Modifiez les entrées ci-dessous en remplaçant « GUI agent » par « UI agent » partout, sans rien changer d'autre.

• Entrées à traiter
════
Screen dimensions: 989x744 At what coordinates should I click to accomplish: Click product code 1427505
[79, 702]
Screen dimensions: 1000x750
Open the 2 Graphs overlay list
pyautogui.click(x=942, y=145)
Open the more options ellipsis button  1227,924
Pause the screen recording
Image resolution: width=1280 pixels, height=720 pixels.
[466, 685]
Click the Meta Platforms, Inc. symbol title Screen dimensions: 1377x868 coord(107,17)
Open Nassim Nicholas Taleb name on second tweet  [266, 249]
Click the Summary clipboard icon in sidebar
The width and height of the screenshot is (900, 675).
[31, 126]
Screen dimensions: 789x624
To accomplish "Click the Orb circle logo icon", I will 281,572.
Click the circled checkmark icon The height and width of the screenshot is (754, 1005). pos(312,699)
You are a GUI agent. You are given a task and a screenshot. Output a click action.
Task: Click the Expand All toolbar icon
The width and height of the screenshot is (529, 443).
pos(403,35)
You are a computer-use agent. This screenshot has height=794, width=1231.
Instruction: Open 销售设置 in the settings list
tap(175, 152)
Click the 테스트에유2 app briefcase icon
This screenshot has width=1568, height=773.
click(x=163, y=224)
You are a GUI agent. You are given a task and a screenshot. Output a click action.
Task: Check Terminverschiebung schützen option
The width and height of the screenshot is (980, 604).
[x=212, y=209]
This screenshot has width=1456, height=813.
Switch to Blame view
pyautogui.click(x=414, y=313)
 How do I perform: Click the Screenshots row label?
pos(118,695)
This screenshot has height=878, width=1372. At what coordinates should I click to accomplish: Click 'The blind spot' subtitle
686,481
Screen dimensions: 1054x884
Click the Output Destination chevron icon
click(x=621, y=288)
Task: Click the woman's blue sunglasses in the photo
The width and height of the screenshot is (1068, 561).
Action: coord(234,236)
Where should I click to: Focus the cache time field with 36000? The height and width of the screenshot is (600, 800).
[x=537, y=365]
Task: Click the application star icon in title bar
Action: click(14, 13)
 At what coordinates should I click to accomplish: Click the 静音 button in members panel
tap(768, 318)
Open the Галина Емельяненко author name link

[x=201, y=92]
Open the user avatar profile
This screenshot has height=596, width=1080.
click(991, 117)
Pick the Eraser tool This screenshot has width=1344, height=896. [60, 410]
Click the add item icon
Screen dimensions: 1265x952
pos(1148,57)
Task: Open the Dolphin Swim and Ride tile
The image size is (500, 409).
════
• Réponse attendue
Screen dimensions: 989x744 At what coordinates should I click to accomplish: Click product code 1427505
[79, 702]
Screen dimensions: 1000x750
Open the 2 Graphs overlay list
pyautogui.click(x=942, y=145)
Open the more options ellipsis button  1227,924
Pause the screen recording
Image resolution: width=1280 pixels, height=720 pixels.
[466, 685]
Click the Meta Platforms, Inc. symbol title Screen dimensions: 1377x868 coord(107,17)
Open Nassim Nicholas Taleb name on second tweet  [266, 249]
Click the Summary clipboard icon in sidebar
The width and height of the screenshot is (900, 675).
[31, 126]
Screen dimensions: 789x624
To accomplish "Click the Orb circle logo icon", I will 281,572.
Click the circled checkmark icon The height and width of the screenshot is (754, 1005). pos(312,699)
You are a UI agent. You are given a task and a screenshot. Output a click action.
Task: Click the Expand All toolbar icon
The width and height of the screenshot is (529, 443).
pos(403,35)
You are a computer-use agent. This screenshot has height=794, width=1231.
Instruction: Open 销售设置 in the settings list
tap(175, 152)
Click the 테스트에유2 app briefcase icon
This screenshot has width=1568, height=773.
click(x=163, y=224)
You are a UI agent. You are given a task and a screenshot. Output a click action.
Task: Check Terminverschiebung schützen option
The width and height of the screenshot is (980, 604).
[x=212, y=209]
This screenshot has width=1456, height=813.
Switch to Blame view
pyautogui.click(x=414, y=313)
 How do I perform: Click the Screenshots row label?
pos(118,695)
This screenshot has height=878, width=1372. At what coordinates should I click to accomplish: Click 'The blind spot' subtitle
686,481
Screen dimensions: 1054x884
Click the Output Destination chevron icon
click(x=621, y=288)
Task: Click the woman's blue sunglasses in the photo
The width and height of the screenshot is (1068, 561).
Action: coord(234,236)
Where should I click to: Focus the cache time field with 36000? The height and width of the screenshot is (600, 800).
[x=537, y=365]
Task: Click the application star icon in title bar
Action: click(14, 13)
 At what coordinates should I click to accomplish: Click the 静音 button in members panel
tap(768, 318)
Open the Галина Емельяненко author name link

[x=201, y=92]
Open the user avatar profile
This screenshot has height=596, width=1080.
click(991, 117)
Pick the Eraser tool This screenshot has width=1344, height=896. [60, 410]
Click the add item icon
Screen dimensions: 1265x952
pos(1148,57)
Task: Open the Dolphin Swim and Ride tile
The image size is (500, 409).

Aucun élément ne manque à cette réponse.